**ОТРЫВОК ДОКУМЕНТА**
Путь от всеобщего признания и славы просветителя к полному забвению и изоляции оказался таким неожиданным и стремительным, что для живого и общительного грека он стал подобен внезапной смерти. В 1525 году условия заключения 55-летнего монаха в Иосифо-Волоцком монастыре, куда его, отлучив от причастия, отправили на покаяние, были суровыми: «В молчании сидети… и во отлучении и необщении быти ему совершене». От дыма и смрада, от уз и побоев впадал по временам он как бы в омертвение. Позже, на свободе, Максим Грек скажет: «Меня морили дымом, морозом и голодом за грехи мои премногие».
Но на этом его злоключения не закончились. В 1531 году его снова призвали к суду и добавили обвинение в волшебстве, чернокнижии, а также в непочитании русских монахов-чудотворцев, чьи обители владели землями. К счастью на этот раз его сослали в Тверской Отроч монастырь, где надзирать за ним должен был епископ Акакий, который очень уважал ученого грека. Жизнь узника там была вполне сносной: настоятель сажал его за свой стол обедать, давал возможность читать и писать. Вот только причащаться ему разрешили лишь спустя 10 лет.

**ИСХОДНЫЕ ДАННЫЕ**

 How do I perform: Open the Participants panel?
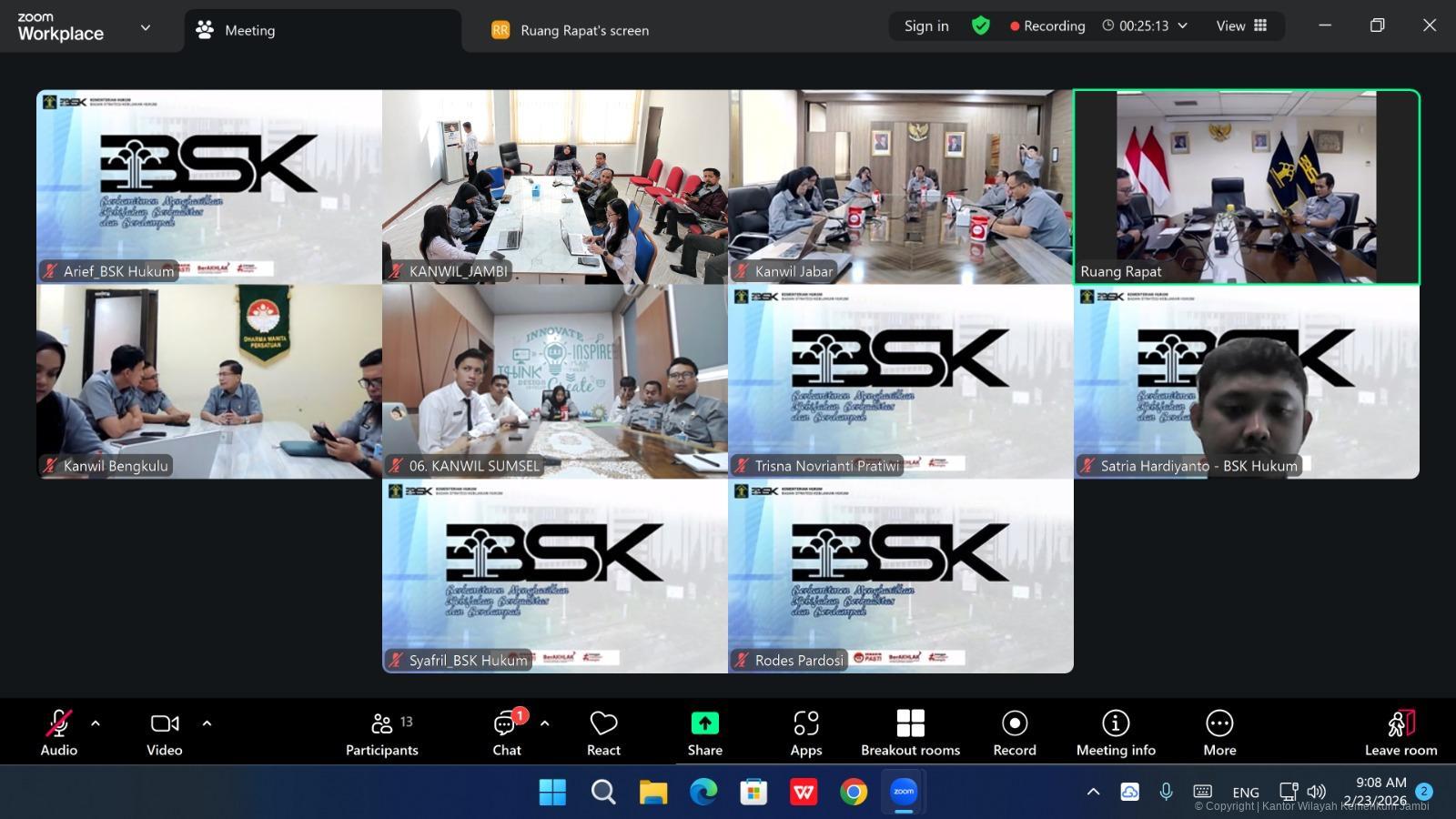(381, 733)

* * *

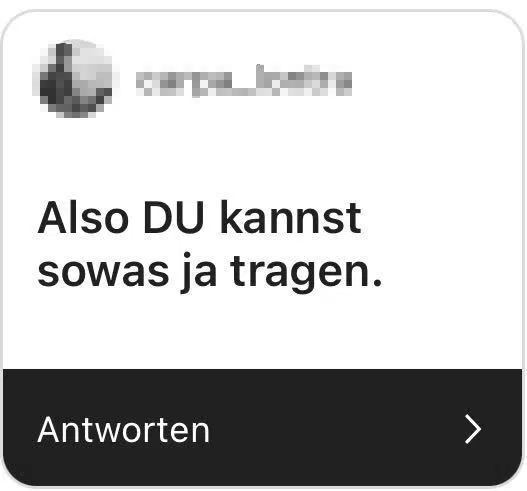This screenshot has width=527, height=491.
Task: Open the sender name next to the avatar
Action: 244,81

**ЗАДАНИЕ 1**
В какой монастырь сослали Максима Грека в 1531 году согласно отрывку о нем?
**ЗАДАНИЕ 2**
Процитируйте часть отрывка о Максиме Греке между словами «Но на этом его» и «спустя 10 лет.» включительно.
**ЗАДАНИЕ 3**
Перечислите все обвинения, которые, по словам отрывка о Максиме Греке, добавили ему на суде в 1531 году.

**ПОЛЕ ДЛЯ ОТВЕТА 1**
В Тверской Отроч монастырь.

**ПОЛЕ ДЛЯ ОТВЕТА 2**
Но на этом его злоключения не закончились. В 1531 году его снова призвали к суду и добавили обвинение в волшебстве, чернокнижии, а также в непочитании русских монахов-чудотворцев, чьи обители владели землями. К счастью на этот раз его сослали в Тверской Отроч монастырь, где надзирать за ним должен был епископ Акакий, который очень уважал ученого грека. Жизнь узника там была вполне сносной: настоятель сажал его за свой стол обедать, давал возможность читать и писать. Вот только причащаться ему разрешили лишь спустя 10 лет.

**ПОЛЕ ДЛЯ ОТВЕТА 3**
Волшебство; чернокнижие; непочитание русских монахов-чудотворцев, чьи обители владели землями.